Directions for this task: From the line containing "Toggle the browser" to the end of the entries, return every line exactly, both ends included, and add nothing.

- - -

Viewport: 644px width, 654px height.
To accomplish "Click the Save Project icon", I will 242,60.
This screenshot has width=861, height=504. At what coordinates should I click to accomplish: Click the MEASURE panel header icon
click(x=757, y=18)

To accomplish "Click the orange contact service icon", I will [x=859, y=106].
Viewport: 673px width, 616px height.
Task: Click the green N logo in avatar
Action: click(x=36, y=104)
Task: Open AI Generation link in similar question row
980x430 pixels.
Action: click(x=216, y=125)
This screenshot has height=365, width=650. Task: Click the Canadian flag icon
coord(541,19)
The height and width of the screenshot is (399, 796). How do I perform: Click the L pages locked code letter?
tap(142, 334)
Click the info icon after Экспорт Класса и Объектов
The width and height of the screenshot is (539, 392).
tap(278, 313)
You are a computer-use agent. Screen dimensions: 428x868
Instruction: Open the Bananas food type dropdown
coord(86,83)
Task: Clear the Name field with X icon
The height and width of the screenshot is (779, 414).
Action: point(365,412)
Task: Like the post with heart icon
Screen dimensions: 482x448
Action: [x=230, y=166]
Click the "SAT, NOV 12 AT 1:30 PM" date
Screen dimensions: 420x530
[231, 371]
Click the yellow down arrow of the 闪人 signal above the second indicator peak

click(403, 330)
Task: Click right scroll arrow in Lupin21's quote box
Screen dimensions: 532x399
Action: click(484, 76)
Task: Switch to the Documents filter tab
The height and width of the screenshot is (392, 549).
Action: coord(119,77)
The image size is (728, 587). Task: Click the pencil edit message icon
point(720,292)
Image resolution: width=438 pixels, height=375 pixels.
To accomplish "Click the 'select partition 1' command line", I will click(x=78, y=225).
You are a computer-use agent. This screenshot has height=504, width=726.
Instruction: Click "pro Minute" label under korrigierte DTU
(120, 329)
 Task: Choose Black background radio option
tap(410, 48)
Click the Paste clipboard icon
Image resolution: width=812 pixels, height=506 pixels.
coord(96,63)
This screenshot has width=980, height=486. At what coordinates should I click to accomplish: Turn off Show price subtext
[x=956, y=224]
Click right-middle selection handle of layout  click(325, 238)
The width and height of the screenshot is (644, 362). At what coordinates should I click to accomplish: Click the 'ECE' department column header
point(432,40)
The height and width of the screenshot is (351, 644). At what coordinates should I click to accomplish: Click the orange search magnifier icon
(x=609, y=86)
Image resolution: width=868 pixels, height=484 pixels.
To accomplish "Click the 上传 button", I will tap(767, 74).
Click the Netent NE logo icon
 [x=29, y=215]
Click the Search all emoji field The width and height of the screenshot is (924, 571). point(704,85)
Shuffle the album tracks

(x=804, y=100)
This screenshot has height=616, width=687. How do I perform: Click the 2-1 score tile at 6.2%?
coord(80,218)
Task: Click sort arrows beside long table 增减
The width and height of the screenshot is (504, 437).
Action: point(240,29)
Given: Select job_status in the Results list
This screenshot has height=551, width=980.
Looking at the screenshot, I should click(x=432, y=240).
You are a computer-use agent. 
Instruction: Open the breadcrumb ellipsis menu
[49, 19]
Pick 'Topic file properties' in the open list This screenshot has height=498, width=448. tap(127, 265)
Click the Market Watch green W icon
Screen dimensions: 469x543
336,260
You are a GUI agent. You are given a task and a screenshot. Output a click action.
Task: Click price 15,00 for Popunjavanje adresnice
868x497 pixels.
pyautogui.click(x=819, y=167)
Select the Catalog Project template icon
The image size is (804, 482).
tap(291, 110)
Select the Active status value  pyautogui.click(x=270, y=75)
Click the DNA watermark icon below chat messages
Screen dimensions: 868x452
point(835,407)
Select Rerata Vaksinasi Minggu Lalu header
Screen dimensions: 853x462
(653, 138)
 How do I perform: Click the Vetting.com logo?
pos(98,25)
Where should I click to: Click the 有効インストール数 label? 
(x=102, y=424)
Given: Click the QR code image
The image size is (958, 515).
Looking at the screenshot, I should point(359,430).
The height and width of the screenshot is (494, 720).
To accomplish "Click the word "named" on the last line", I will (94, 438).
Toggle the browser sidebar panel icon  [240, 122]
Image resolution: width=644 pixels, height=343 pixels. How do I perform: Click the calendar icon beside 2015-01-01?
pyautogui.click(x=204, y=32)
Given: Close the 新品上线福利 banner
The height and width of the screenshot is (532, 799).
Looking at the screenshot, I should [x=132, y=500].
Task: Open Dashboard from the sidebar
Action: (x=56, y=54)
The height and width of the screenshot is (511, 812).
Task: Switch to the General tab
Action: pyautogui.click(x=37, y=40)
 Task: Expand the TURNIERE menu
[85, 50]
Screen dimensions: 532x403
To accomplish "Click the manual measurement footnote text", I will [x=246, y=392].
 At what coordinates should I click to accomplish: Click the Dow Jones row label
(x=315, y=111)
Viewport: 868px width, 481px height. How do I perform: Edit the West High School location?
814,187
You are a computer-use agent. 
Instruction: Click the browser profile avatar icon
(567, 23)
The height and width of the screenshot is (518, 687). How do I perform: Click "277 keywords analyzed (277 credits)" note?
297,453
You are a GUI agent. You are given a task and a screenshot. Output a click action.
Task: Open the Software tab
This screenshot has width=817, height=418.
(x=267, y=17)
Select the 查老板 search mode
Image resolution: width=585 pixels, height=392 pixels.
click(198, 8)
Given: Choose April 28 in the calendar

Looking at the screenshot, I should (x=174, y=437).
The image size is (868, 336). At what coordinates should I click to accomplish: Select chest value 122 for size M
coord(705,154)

- - -

Answer box:
Toggle the browser sidebar panel icon  [240, 122]
Image resolution: width=644 pixels, height=343 pixels. How do I perform: Click the calendar icon beside 2015-01-01?
pyautogui.click(x=204, y=32)
Given: Close the 新品上线福利 banner
The height and width of the screenshot is (532, 799).
Looking at the screenshot, I should [x=132, y=500].
Task: Open Dashboard from the sidebar
Action: (x=56, y=54)
The height and width of the screenshot is (511, 812).
Task: Switch to the General tab
Action: pyautogui.click(x=37, y=40)
 Task: Expand the TURNIERE menu
[85, 50]
Screen dimensions: 532x403
To accomplish "Click the manual measurement footnote text", I will [x=246, y=392].
 At what coordinates should I click to accomplish: Click the Dow Jones row label
(x=315, y=111)
Viewport: 868px width, 481px height. How do I perform: Edit the West High School location?
814,187
You are a computer-use agent. 
Instruction: Click the browser profile avatar icon
(567, 23)
The height and width of the screenshot is (518, 687). How do I perform: Click "277 keywords analyzed (277 credits)" note?
297,453
You are a GUI agent. You are given a task and a screenshot. Output a click action.
Task: Open the Software tab
This screenshot has width=817, height=418.
(x=267, y=17)
Select the 查老板 search mode
Image resolution: width=585 pixels, height=392 pixels.
click(198, 8)
Given: Choose April 28 in the calendar

Looking at the screenshot, I should (x=174, y=437).
The image size is (868, 336). At what coordinates should I click to accomplish: Select chest value 122 for size M
coord(705,154)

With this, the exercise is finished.